When you step into God's house for services on Sunday, many times people will come up to welcome you and shake your hand. When you introduce yourself, nobody says, "Prove it."

If a policeman stops you on the street, the first thing he wants to see is your driver's license. You're not even driving a car, but it is so routine in America today, that the driver's license has become the universal proof of identification. You lose that and you stop everything to get a new one. A person without identification in the United States today is in trouble.

It is no longer enough to present your credit card when you make a purchase; they now want to see a photo ID. With so much identity theft in the United States, this can be a good thing, but it also shows us that trust is gone.

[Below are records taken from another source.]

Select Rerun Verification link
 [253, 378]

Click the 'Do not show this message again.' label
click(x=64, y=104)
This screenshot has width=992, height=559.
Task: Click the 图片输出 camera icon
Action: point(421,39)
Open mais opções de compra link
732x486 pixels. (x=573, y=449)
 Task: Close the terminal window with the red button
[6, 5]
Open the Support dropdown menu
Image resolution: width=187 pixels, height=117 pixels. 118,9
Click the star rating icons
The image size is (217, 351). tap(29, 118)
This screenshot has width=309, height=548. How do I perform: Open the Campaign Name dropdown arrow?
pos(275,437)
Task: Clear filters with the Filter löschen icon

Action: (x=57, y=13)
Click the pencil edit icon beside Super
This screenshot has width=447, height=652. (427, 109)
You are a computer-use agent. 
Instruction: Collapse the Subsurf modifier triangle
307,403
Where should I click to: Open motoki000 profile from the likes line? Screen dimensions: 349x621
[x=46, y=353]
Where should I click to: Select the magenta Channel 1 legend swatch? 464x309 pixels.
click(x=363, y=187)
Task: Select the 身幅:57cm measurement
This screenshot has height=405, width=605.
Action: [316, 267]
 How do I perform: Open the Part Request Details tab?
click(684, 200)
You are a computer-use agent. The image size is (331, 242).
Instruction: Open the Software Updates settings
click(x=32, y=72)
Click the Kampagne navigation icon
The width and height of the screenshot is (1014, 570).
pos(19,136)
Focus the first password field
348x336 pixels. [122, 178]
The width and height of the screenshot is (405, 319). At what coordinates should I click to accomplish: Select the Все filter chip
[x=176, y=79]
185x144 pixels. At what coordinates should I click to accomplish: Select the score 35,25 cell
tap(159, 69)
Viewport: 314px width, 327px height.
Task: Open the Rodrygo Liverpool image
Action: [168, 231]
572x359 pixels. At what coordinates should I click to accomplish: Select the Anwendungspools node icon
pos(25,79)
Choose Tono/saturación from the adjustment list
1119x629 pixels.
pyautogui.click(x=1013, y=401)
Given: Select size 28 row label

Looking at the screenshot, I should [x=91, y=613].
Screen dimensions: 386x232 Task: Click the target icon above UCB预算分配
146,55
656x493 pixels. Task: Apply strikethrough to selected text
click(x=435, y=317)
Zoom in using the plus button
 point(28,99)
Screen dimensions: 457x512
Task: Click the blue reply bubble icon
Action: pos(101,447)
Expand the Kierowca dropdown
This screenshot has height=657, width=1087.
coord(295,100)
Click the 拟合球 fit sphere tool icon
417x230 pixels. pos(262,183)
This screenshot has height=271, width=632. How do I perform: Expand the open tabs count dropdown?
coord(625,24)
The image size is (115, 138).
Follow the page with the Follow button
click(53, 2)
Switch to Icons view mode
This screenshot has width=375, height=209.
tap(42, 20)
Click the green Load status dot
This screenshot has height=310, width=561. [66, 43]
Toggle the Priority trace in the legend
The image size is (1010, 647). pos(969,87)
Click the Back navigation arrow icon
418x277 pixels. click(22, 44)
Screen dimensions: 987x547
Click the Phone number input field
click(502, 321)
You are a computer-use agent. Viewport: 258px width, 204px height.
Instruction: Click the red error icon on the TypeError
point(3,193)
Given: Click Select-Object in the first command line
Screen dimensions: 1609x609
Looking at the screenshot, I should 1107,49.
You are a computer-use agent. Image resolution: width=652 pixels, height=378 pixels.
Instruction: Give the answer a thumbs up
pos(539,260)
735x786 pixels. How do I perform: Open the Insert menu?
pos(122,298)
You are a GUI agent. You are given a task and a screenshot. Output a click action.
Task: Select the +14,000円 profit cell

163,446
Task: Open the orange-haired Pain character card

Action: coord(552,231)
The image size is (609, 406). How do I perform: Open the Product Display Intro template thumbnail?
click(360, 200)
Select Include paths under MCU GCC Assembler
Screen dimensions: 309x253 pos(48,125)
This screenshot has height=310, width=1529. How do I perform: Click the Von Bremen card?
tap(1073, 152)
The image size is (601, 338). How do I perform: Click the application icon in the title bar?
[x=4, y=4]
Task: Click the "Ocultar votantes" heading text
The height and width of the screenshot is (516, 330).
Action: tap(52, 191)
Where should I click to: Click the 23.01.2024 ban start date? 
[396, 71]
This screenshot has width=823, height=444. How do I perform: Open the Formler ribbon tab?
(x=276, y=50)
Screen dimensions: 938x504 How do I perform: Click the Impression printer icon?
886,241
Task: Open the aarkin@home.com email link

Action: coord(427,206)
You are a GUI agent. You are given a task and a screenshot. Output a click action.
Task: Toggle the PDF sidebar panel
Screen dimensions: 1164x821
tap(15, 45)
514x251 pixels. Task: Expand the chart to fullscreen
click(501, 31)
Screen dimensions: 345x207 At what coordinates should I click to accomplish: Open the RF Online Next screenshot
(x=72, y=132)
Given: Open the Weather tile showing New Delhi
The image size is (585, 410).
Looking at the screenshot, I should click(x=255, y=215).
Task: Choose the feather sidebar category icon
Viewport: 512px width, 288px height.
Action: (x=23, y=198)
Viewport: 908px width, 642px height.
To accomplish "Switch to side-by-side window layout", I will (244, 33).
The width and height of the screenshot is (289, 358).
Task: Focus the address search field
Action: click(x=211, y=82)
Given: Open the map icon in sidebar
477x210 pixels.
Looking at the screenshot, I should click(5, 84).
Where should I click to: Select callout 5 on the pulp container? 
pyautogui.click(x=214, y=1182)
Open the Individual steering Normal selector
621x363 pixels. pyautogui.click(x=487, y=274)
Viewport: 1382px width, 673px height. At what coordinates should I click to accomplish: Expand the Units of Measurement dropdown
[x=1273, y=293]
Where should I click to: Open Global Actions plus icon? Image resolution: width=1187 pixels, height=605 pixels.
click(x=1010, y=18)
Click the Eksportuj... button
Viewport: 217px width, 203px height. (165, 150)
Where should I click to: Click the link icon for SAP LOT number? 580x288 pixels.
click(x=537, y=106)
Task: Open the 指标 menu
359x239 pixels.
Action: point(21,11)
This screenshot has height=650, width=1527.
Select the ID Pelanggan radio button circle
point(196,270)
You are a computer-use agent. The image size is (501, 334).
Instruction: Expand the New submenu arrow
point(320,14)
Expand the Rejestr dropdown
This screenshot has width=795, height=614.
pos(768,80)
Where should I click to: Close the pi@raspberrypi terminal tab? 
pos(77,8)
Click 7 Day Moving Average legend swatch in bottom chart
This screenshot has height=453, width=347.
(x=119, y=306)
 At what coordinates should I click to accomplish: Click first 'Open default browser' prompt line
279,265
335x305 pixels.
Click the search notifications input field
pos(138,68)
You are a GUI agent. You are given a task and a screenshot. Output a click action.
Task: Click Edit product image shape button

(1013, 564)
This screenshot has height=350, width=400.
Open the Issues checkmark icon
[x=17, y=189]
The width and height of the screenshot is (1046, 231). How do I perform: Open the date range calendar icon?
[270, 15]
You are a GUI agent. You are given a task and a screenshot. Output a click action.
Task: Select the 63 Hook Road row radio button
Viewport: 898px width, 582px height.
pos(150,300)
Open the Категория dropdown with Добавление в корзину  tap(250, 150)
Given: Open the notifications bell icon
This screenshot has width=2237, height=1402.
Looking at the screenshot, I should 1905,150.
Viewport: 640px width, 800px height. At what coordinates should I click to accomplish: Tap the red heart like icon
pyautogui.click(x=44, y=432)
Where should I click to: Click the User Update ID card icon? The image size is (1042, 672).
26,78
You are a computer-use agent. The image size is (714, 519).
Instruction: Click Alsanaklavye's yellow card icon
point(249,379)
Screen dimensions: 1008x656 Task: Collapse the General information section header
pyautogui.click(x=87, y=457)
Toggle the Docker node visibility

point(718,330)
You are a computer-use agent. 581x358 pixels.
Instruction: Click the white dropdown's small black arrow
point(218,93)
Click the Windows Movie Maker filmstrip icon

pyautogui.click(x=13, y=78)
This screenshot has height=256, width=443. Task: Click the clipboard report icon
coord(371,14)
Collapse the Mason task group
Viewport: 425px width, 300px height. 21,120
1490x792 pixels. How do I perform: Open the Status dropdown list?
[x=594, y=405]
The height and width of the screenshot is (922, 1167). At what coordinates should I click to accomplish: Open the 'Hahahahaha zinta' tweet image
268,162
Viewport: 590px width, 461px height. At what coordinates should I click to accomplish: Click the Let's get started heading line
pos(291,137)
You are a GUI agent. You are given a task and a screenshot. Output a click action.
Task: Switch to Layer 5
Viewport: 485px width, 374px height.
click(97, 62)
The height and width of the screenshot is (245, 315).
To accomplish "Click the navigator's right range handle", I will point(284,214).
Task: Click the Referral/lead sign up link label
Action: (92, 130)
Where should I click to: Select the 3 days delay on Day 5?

At one time, not that many years ago, an American citizen could travel the length and breadth of this country and never worry about proving who he or she was. If you obeyed the laws and had the money to travel around, nobody made you prove who you were. Today renting a room at a hotel or motel requires a photo ID and a description of your car. Many places no longer take cash, but require a credit card.

I don't care where you are in this country, and it doesn't matter which Christian Church you stop in, you are still accepted as a child of God. Your word is your bond, and people treat you with respect. If you need help or just someone to talk to, most churches will go out of their way to help you.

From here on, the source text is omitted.